Good lardy cake is food of the gods, though not generally of nutrionists. It is a yeast cake, with raisins or sultanas or currants, and sugar and lard, which should create a sort of crispy base. It doesn't taste of lard at all, or shouldn't, but bad lardy cake is all greasy and horrid. I grew up with it quite often at home, but it turns out it's regional. There is a baker near here, at the ends of its range, which makes it, do I can treat myself once every few years.
Good Turkish delight is fab. The version in chocolate and a purple wrapper is not. It should come in a wooden box and becdusted in icing sugar, rose and lemon. I have also had orange and pistachio TD, which were good, too.

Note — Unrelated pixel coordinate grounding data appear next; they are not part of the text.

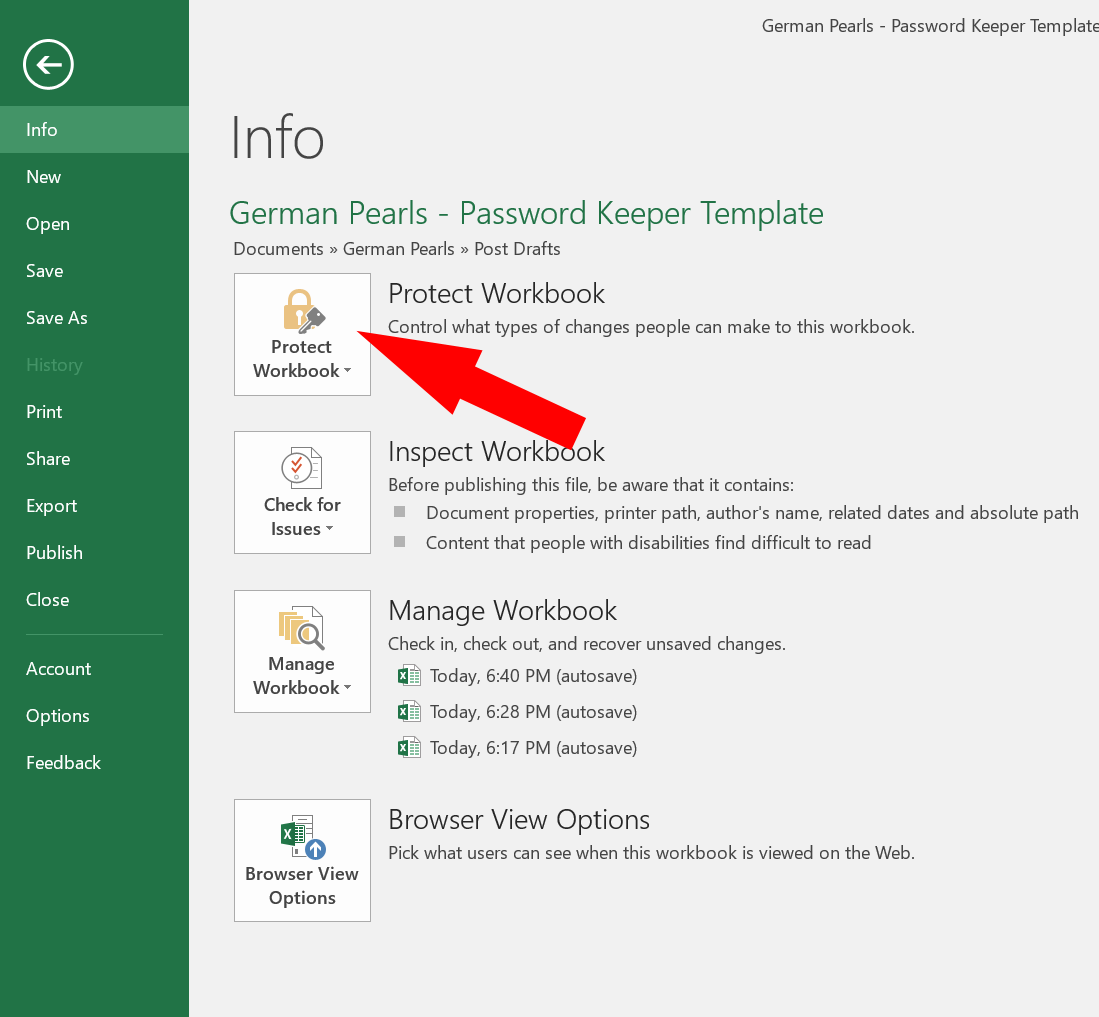This screenshot has height=1017, width=1099.
Task: Restore the Today 6:40 PM autosave version
Action: 533,675
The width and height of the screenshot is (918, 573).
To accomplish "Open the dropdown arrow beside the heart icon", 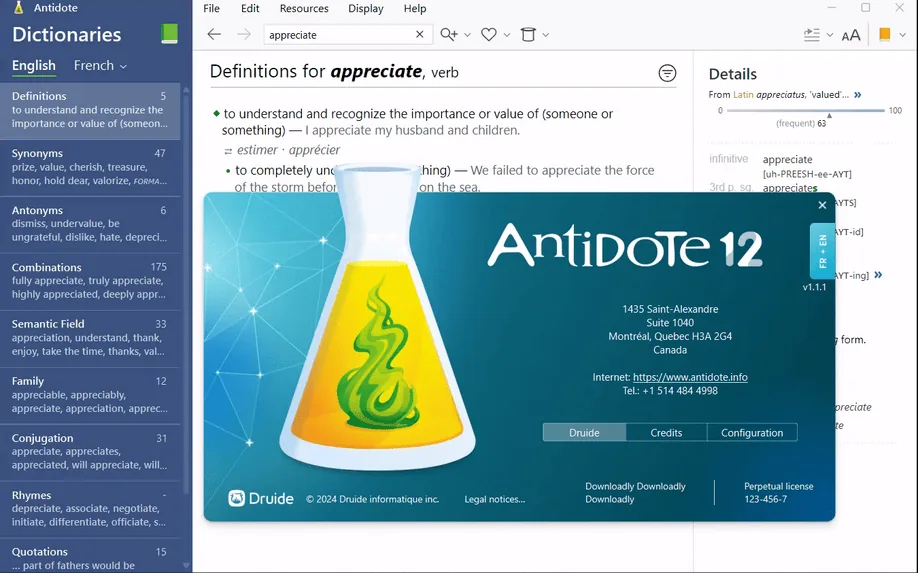I will (x=507, y=35).

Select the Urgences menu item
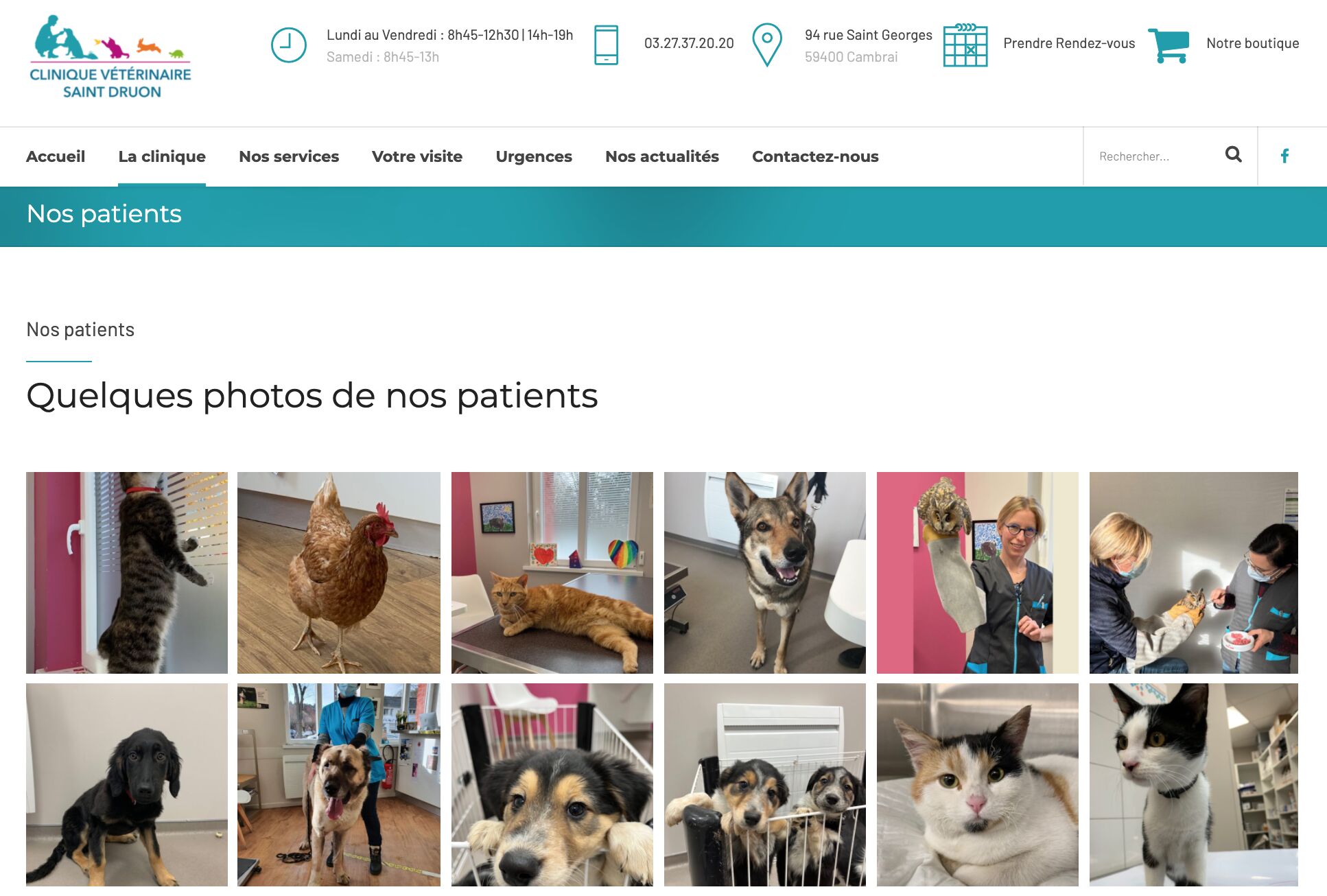(x=534, y=156)
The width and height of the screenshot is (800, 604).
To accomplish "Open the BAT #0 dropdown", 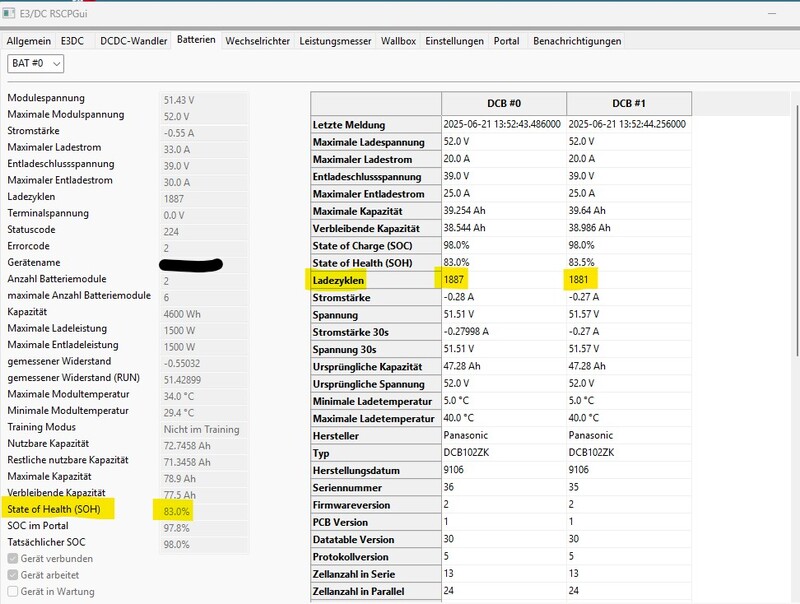I will click(x=36, y=63).
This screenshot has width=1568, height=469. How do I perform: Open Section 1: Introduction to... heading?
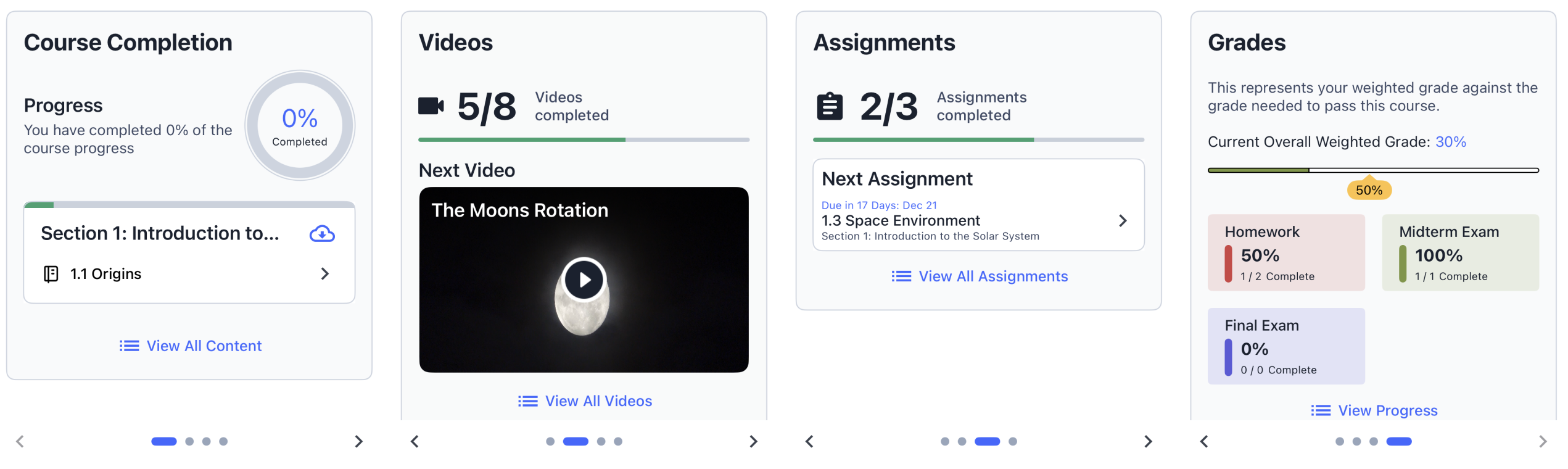(160, 233)
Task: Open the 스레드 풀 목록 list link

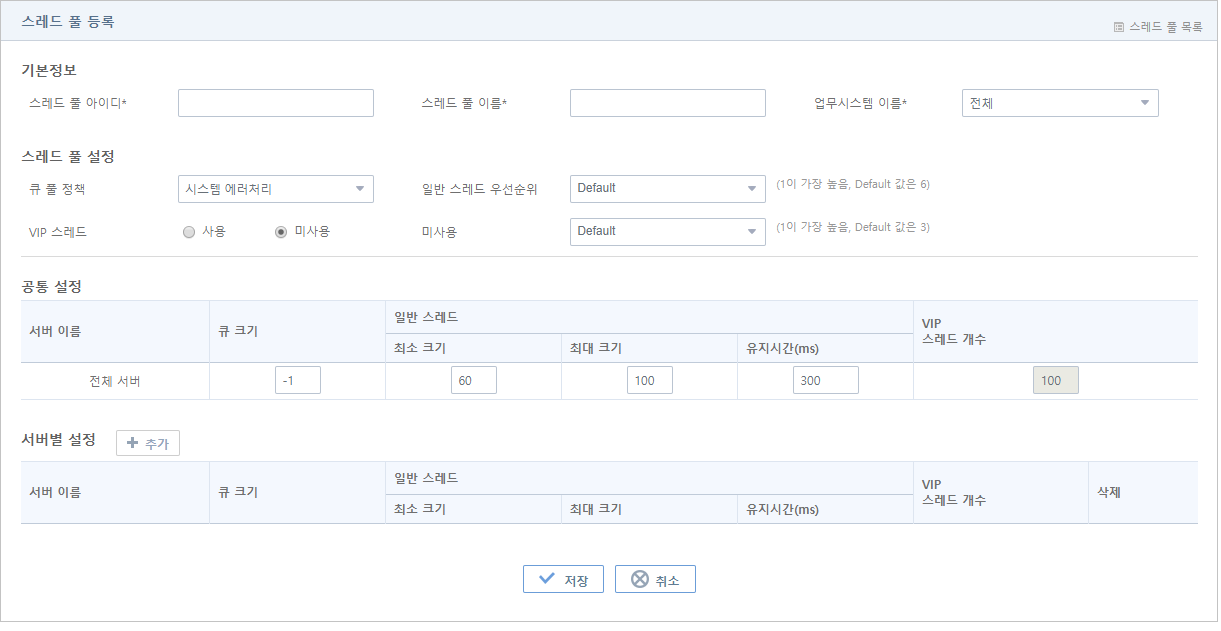Action: pyautogui.click(x=1165, y=28)
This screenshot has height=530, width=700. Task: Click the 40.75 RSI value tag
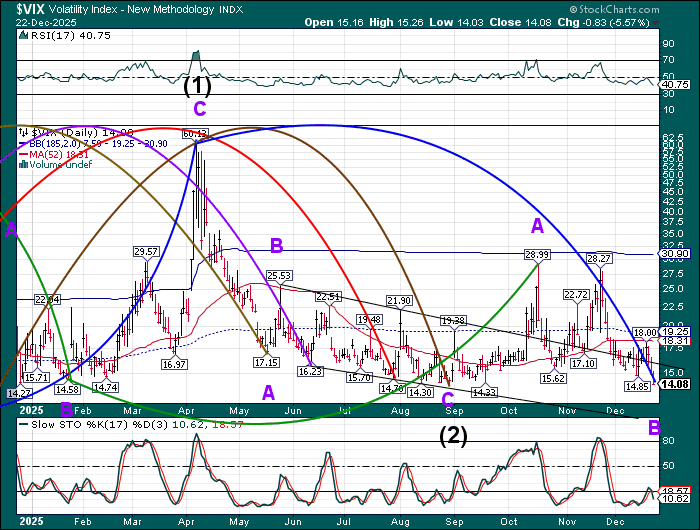point(675,84)
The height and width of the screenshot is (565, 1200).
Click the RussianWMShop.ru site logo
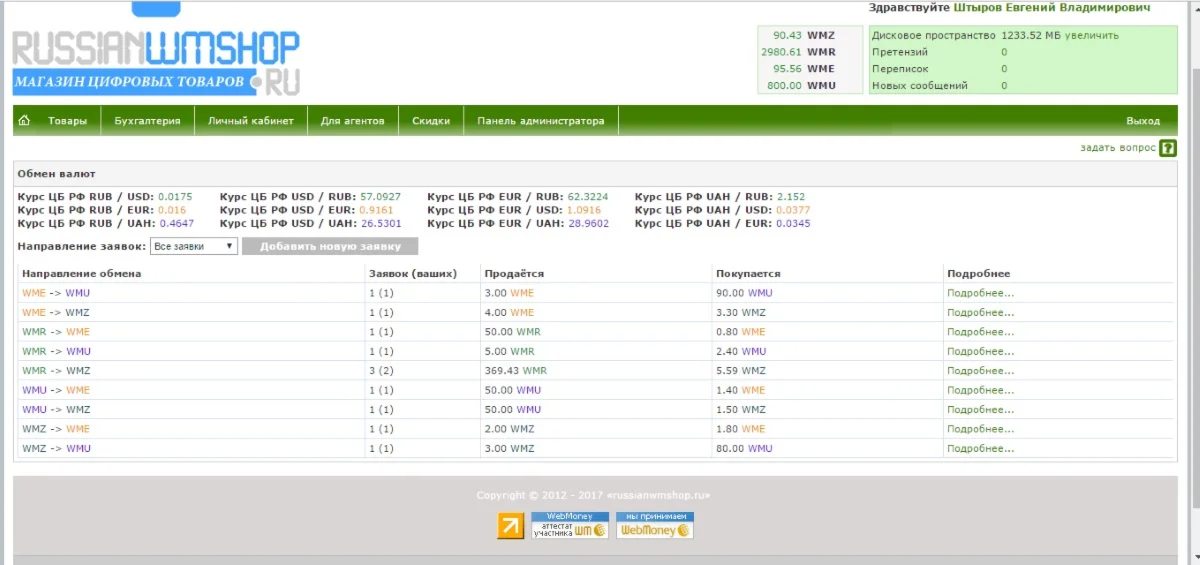click(x=155, y=63)
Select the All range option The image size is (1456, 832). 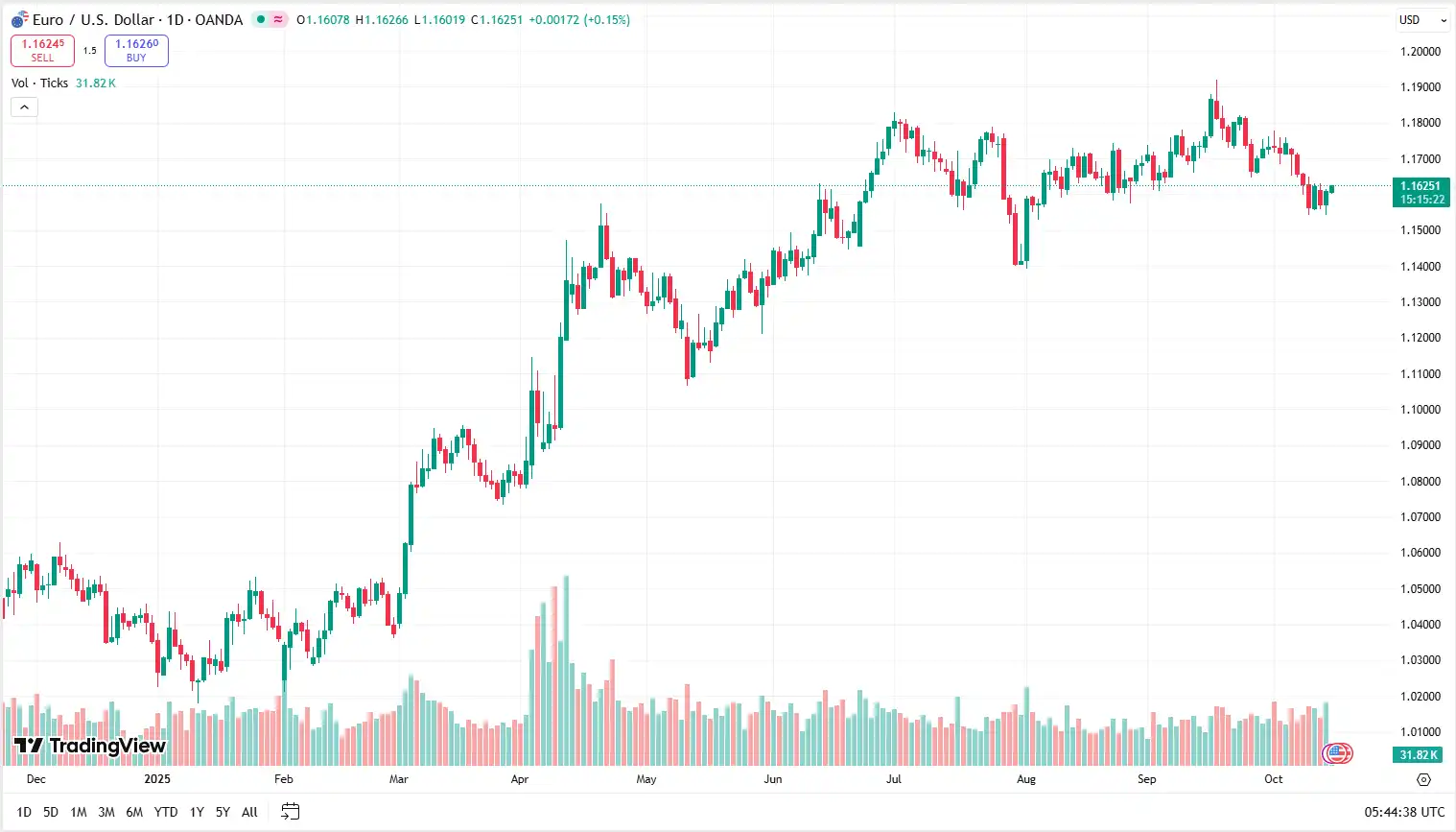click(248, 812)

Good ginger beer is also good, as is proper homemade lemonade. I don't mind root beer once in a while, but I need to be in the right mood for it. Same with sarsparilla, but that's not easy to find these days.
My mother was fond of sardines on toast, which K think of as Saturday teatime Good, but fortunately, I was eventually allowed to stop trying to eat fish in any form. Dad would have had kippers for breakfast most days if allowed, but he didn't do the cooking, do it was an occasional holiday treat. Kedgeree where you have chicken instead of fish is good. (It's probably fine eith fish, if you like fish.)
Pobs I think should be made with proper homemade farmhouse white bread and full fat milk, unhomogenized, so it's got real cream.
I think many children's classics were written at times of want. In the Little House books, they are often not far from starvation, which would mean food we'd probably turn our noses up at would have been gratefully received. Likewise, all the mid-century children's books were written with rationing in full flow (sugar rationing didn't end till 1953) and other things were luxuries - we can have all sorts of exotic foods flown in from any part of the world, but even out of wartime, it was only in more recent decades that happened - they'd have been reliant on foods coming in on ships, so less variety, less freshness, more tinned foods - most people would have eaten food which was more local and seasonal. Sweets really were a treat, and lots of mid-century children would only have had oranges at Christmas, may never have pineapple, not even tinned pine-apple (as Blyton usually wrote it.) It's difficult to picture how things have changed with modern freight and supermarkets.
Roast chestnuts are fab, as are marrons glaces. I agree that American snack foods were disappointments, though. Tootsie rolls Twinkies, Oreos, Hershey's kisses... all sounded so good in the American books I read. And then I got to try them... such disappointment! Reese's are good, though.
Porridge is good,but it can also be bad. Many food cultures have dishes that are some sort of porridge - grain or other starchy food which is filling and bland but cheap, and can be made more exciting by adding herbs, spices, sugar or salt, fruits, meat, whatever is to hand. Food which you can just keep in a sack and it doesn't spoil quickly is useful when you have no fridges or freezers.
Although Hardy's frumity tent (wheat based porridge with fruits) was at Weydon Priors/Weyhill, in Hampshire, so no need to tar Dorset with the wife-selling stuff, even if he did end up in Casterbridge/Dorchester.